The proportion of cases without circumscribed lesion margins on MRI in the HAS group was significantly higher than those in the hemangioma and HEHE groups because of the aggressiveness and rapid peripheral invasion of HAS. A significant difference was also noted in the hemorrhage rate among the three groups. Higher malignancy degrees were associated with complicated intratumoral hemorrhaging, because the higher the degree of malignancy, the more discontinuous the blood vessels, the more prone to bleeding. The HEHE lesions contained numerous collagen connective and fibrous tissue, and hemorrhaging with necrosis can easily occur in patients with HAS, thereby resulting in heterogeneous signals on MRI plain scans. Hemangiomas exhibited typical centripetal enhancement, regardless of size or number of lesions. The contrast agent can fill the entire lesion, which corresponds to the rich and complete vascular network in the microscopic tumor tissue without significant necrosis or hemorrhaging. Because HEHE is associated with a large amount of collagen and fibrous connective tissue, patients’ epithelium-like tumor cells and tumor lumens were dense at the edges of some lesions, whereas others were associated with staggered connective tissues and tumor blood vessel lumens with hemorrhaging and necrosis in areas. Thus, the 13 HEHE cases in this study included six cases of edge enhancement and six cases of centripetal heterogeneity. HAS is not associated with connective tissue. Because of its high degree of tumor cell malignancy, poor differentiation, discontinuous vascular networks, and many hemorrhage sites, most cases (13/19) showed heterogeneous centripetal enhancement. Of the three HAS lesions with the worst tumor cell differentiation, only the scattered vascular endothelial cells were observed to float on the blood pool under a microscope, without MRI enhancement.

Differential diagnosis. HEHE and HAS with rim enhancement and heterogeneous centripetal enhancement should be differentiated from cholangiocarcinoma of the liver. Intrahepatic masses of cholangiocarcinoma are rich in fibrous tissue at the lesion center, with fewer peripheral fibers, and they often manifest with progressive and centripetal enhancement. Three typical enhancements have been reported [22]: 1) edge enhancement during the arterial phase with delayed filling; 2) heterogeneous enhancement during the early arterial phase with continuous enhancement during the delayed phase; and 3) slight peripheral enhancement during the early arterial phase with an unfilled center during the delayed phase. Indirect signs include liver capsule retraction and hepatic vein embedding. If a tumor embolus exists through the portal vein, then it can also be used to distinguish cholangiocellular carcinoma from HEHE and HAS. Sarcoma tumor cells adhere poorly and rarely to blood vessels to form nests.

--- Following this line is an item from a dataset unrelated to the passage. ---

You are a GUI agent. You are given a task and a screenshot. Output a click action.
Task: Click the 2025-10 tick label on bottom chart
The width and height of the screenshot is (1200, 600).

This study has limitations. Because it is a retrospective and multicenter study, specific scanning parameter settings of the vascular tumors do not exist, and no DWI sequence data could be collected. In the future, we hope to cooperate with more hospitals to collect more vascular tumor clinical and imaging data for comparative analyses, especially for preliminary apparent diffusion coefficient (ADC) value comparisons of these tumors.

Conclusions

In conclusion, we found many differences in the MRI signs of the three types of vascular tumors. Higher degrees of malignancy were associated with more blurred lesion boundaries, greater likelihoods of combined bleeding, and more uneven signals. However, little difference was found regarding the enhancement mode of the enhanced scan. However, HAS and HEHE did not significantly differ from benign hemangiomas in terms of age of onset, sex, lesion size, lesion number, PLT, coagulation function, AFP, or CEA. The 5-year survival rate for HAS was significantly lower than that of HEHE.